I found exhibit B, the gift to the public, and well, as I thought, almost everything will depend on its interpretation:
https://www.documentcloud.org/documents/2999595-Gov-Uscourts-Nysd-460787-1-2.htmlIn the first page, Carol says she gave title to the library of Congress. and that she dedicated the collection to the public.
I have no doubt that Getty will argue that she no longer has standing, because she no longer has title.
However, the document continues by placing conditions on both the library and the public: it says that the public is entitled to make a reproduction, provided that it credits "library of Congress, Carol Highsmith Archive". That is a condition of the permission to reproduce. There are other restrictions too (not too relevant in practice, but they show that this instrument of gift didn't relinquish all rights unconditionally: even the library has permissions for particular purposes, not anything goes).
It will not be easy, but at first sight, I think Carol might prevail. The document shows that she intended to never sue over copyright, as long as credit is given. I don't doubt, reading it, that she never contemplated the possibility of reckless misattribution, and she surely didn't intend to allow that.
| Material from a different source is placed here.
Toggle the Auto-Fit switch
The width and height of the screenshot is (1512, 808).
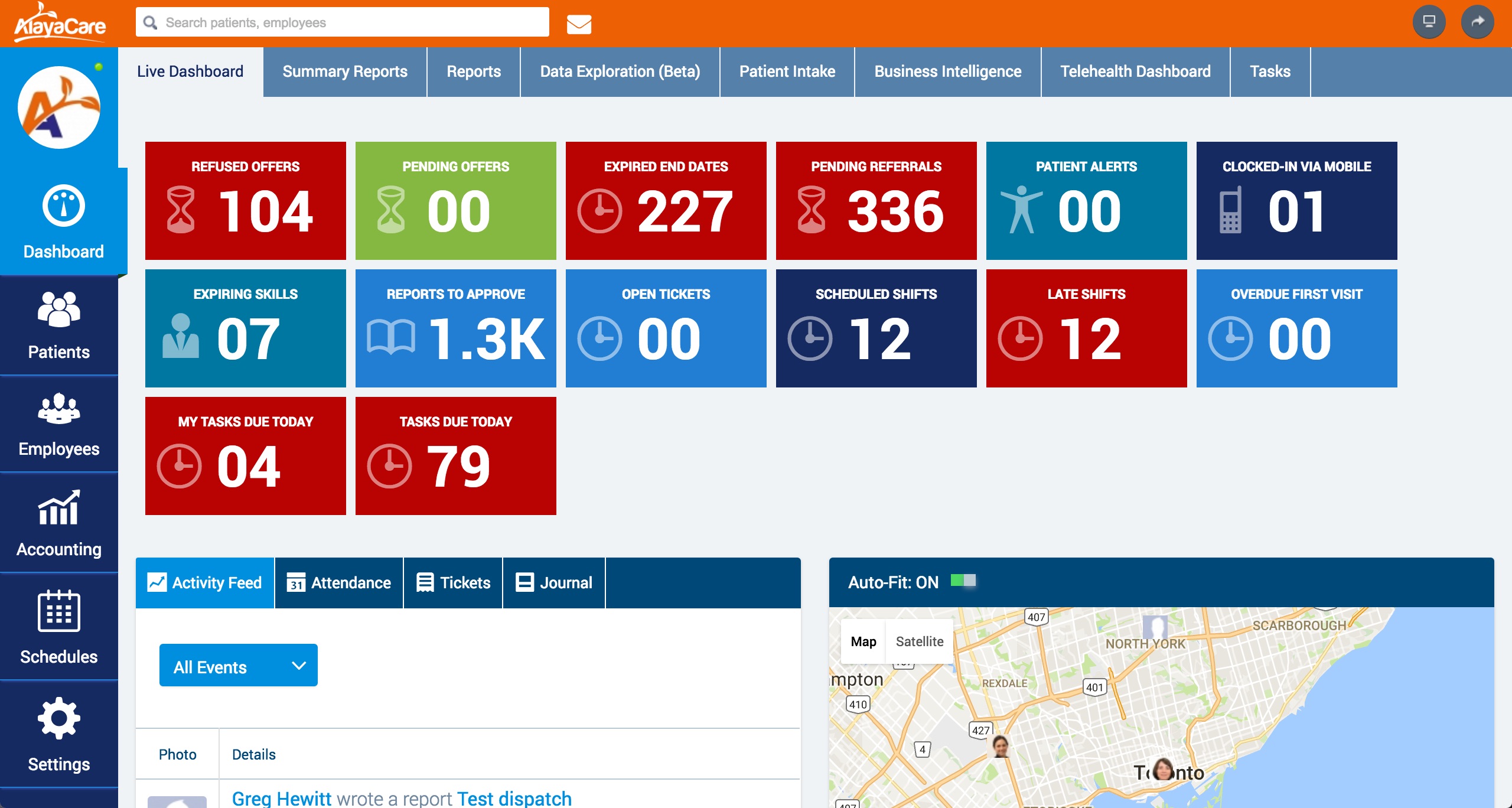[x=963, y=581]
But it's problematic. Getty lawyers will be all over the public dedication text, to argue she has no standing. Several possible solutions:
- bring more evidence from the time when the gift was made, that no one contemplated any chance that this text will be interpreted to mean that she lost all rights to enforce proper attribution (so interpret it as a nonexclusive license requiring credit),
- peruse any extortion letter for DMCA takedown language, and add 512(f) to causes of action;
- get some monkeys to do legal research to find other ways to express the egregious situation we have here (fraud, misleading, torts),
- join the Library of Congress as plaintiff (the instrument miight be interpreted so that the library holds title?)
- look into earlier/all cases of (c) misuse and add a cause and/or add arguments for the judge to consider them here.